The coroner then asked each of the 70 men in the community to line up with their sickles. The blades were clean and free of blood, but instead of giving up the tenacious investigator decided to wait for a few minutes. A moment later a fly – and then another - landed on the sickle belonging to the moneylender. Although he had tried to wash away the blood the blade still carried traces of the smell of death and, when questioned, the guilty man confessed all. The case history is one of many featured in the pioneering book The Washing Away of Wrongs, published in 1247 by Song Ci, and experts believe it to be the first recorded example of forensic entomology in history.
Since then, the science of forensics has come a long way, as Val McDermid relates in this fascinating study. McDermid, best known for her gritty psychological thrillers, has interviewed a wide range (a morgue? a graveyard?) of forensic scientists and has revisited some of the most gruesome true life mysteries to piece together a gripping history of the anatomy of crime. Each of the chapters – which examine themes such as fire scene investigation, toxicology, fingerprinting, DNA and blood splatter and facial reconstruction - contains a wealth of surprising information. Who knew, for example, that the first autopsy was performed on Julius Caesar in 44BC? That maggots devour sixty per cent of a body in under a week? That a professor of forensics in America is developing a method to analyse the 400 or so different odours given off during decomposition so as to better estimate the time of death? And that the thigh muscle is the best place in the body to look for traces of poison?
It has to be said that those of a squeamish disposition would be best to give this book a miss as it is teeming with such dark details. ‘A corpse makes a good lunch,’ writes McDermid, before going on to examine the catalogue of creatures that are drawn towards dead human flesh - maggots, cheese flies, flesh flies, coffin flies, blow flies, beetles, moth larvae and mites.
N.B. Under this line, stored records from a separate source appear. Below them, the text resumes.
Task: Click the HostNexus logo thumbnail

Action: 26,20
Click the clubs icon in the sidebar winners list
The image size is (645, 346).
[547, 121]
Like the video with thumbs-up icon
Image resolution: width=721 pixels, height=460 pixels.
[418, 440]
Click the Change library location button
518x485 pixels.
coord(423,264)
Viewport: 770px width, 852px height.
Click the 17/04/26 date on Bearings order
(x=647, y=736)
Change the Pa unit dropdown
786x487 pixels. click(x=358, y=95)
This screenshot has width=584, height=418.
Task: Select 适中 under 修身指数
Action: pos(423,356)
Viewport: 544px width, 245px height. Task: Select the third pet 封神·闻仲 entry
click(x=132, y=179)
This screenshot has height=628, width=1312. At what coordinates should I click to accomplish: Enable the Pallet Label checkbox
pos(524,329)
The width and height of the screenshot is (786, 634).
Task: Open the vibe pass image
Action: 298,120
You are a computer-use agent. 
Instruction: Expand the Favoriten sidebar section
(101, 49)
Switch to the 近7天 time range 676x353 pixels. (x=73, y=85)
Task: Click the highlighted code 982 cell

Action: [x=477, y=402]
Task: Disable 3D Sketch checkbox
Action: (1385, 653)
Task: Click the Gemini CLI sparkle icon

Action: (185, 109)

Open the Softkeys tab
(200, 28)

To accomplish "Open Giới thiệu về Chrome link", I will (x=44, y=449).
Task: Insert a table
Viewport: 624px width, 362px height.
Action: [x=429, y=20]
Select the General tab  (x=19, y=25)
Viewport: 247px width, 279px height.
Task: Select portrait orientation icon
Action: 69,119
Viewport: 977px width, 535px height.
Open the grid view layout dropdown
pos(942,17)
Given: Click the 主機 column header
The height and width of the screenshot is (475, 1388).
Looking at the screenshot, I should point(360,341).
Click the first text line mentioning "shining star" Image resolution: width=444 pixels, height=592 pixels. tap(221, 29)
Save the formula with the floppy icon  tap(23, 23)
The presence and geography of such insects can be used by scientists to estimate the time of death.
‘The stories these scientists have to tell us about that often tortuous journey from crime scene to courtroom are among the most fascinating you will ever read,’ writes McDermid. ‘And a firm reminder that truth is stranger than fiction.’ Conversely, if McDermid is ever stuck for inspiration for her novels she could do worse than turn to her own book of the dead for inspiration.